Kahraman
kahraman ihtiyacı arttı
Bizim gibi mit dünyasının parçası olmaktan kurtulamamış toplumların, ‘kahraman’ ihtiyacı hiç bitmiyor.
Çünkü, benliklerde ‘kahraman’ arketipi capcanlı.
Her zaman, savaşılacak ejderlerimiz, canavarlarımız var.
Birey, ancak o ejderi yendiğinde, vaad edilen Kaf Dağı’na (ya da kralın kızına veya prense veya o zümrüt ülkesine) kavuşacak.
Anlayacağınız, biz hala keloğlan masalının sayfaları arasındaki cümle parçaları halinde yaşıyoruz şu hayatı.
Bizim dünyamızda güncel olanın işlevi miti sürdürülebilir kılmaktan ibarettir.
Elinizi nereye atsanız bir mitin parçasına dokunursunuz.
Şu politikaya bakın? Partilere, liderlere?
Mafya, futbol, popstarlar, medya, akademi, bilim, sanat …?
Savaştığımız ejderlerin kimliklerine baksanıza.
Karşı ideolojinin temsilcisinden ejder üretiyoruz.
Karşı dinin, kültürün, komşu ülkenin, milletin …

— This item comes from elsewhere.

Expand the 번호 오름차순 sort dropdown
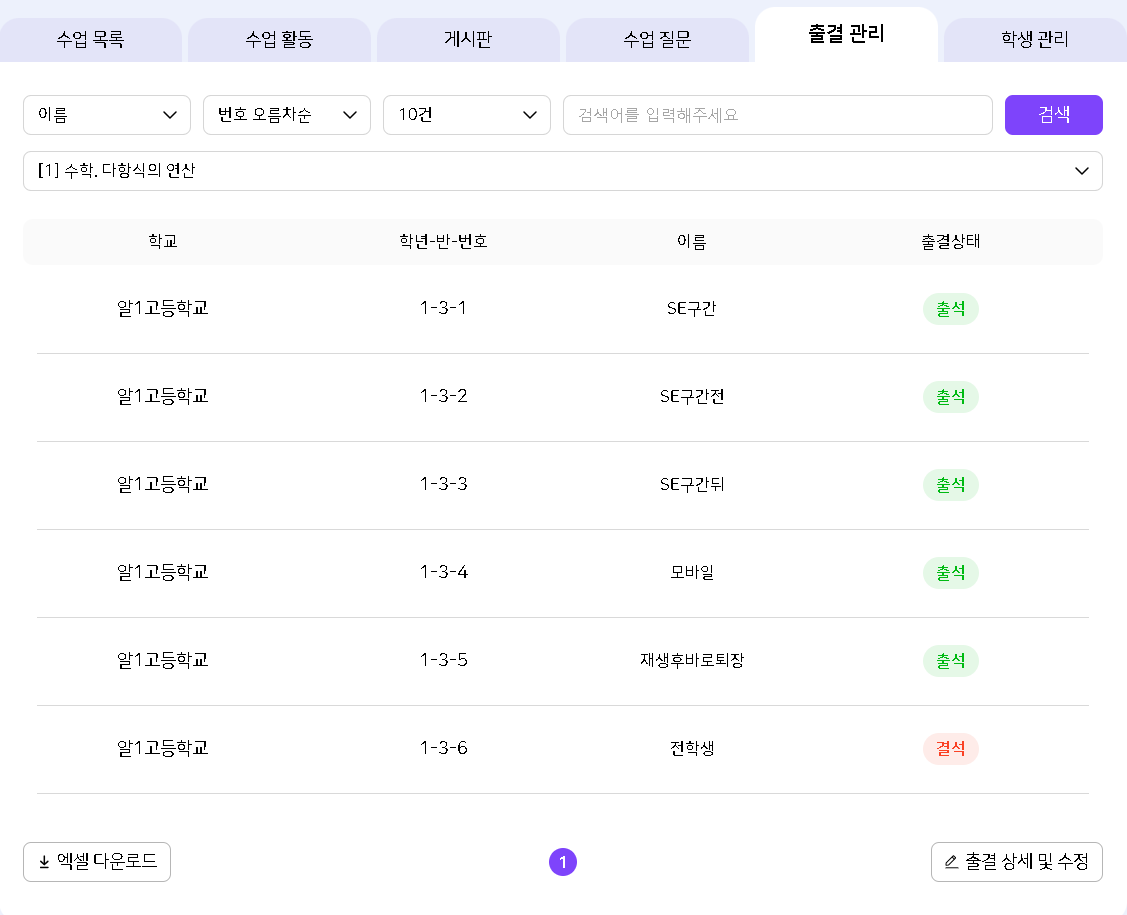coord(287,115)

Ve onlara karşı cepheye gidip savaşacak da kahraman.
Tabii, bizim kahraman olma gibi bir cesaretimiz yok.
Biz o malum arenanın tribününde, adımıza savaşan kahramanı alkışlarız ancak.
Yeterince korkak, yeterince hain ve yeterince de fırsatçıyız.

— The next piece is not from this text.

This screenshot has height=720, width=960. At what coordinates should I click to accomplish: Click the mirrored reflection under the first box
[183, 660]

Başkalarını güçsüzleştirmek suretiyle güç aldığımız gibi bir ruh haliyle dolaşırız.
Şu aralar, kahraman ihtiyacımız gittikçe arttı.
Masalın karanlıklarla dolu sayfalarına girdiğimizi düşünüyoruz.
Bilinmeyen bir yerden, bilinmeyen bir güç tarafından gönderilecek olan kurtarıcıyı bekliyoruz.
Bu bekleyiş süresince de, hem ejderi besliyoruz, hem de korkuyu.
İşin enteresan tarafı şu ki, ejderler de, korku da böyle beslenip, böyle gerçeklik kazanıyorlar şu mitler aleminde.
Gidin kendi içinizdeki kahramanı bulun, kendi ejderinizle uğraşın.
Elalemin başına bela olmadan, kendi yolunuzu kendi gücünüzle kat edin.
Yoksa, bu masal hiç bitmeyecek.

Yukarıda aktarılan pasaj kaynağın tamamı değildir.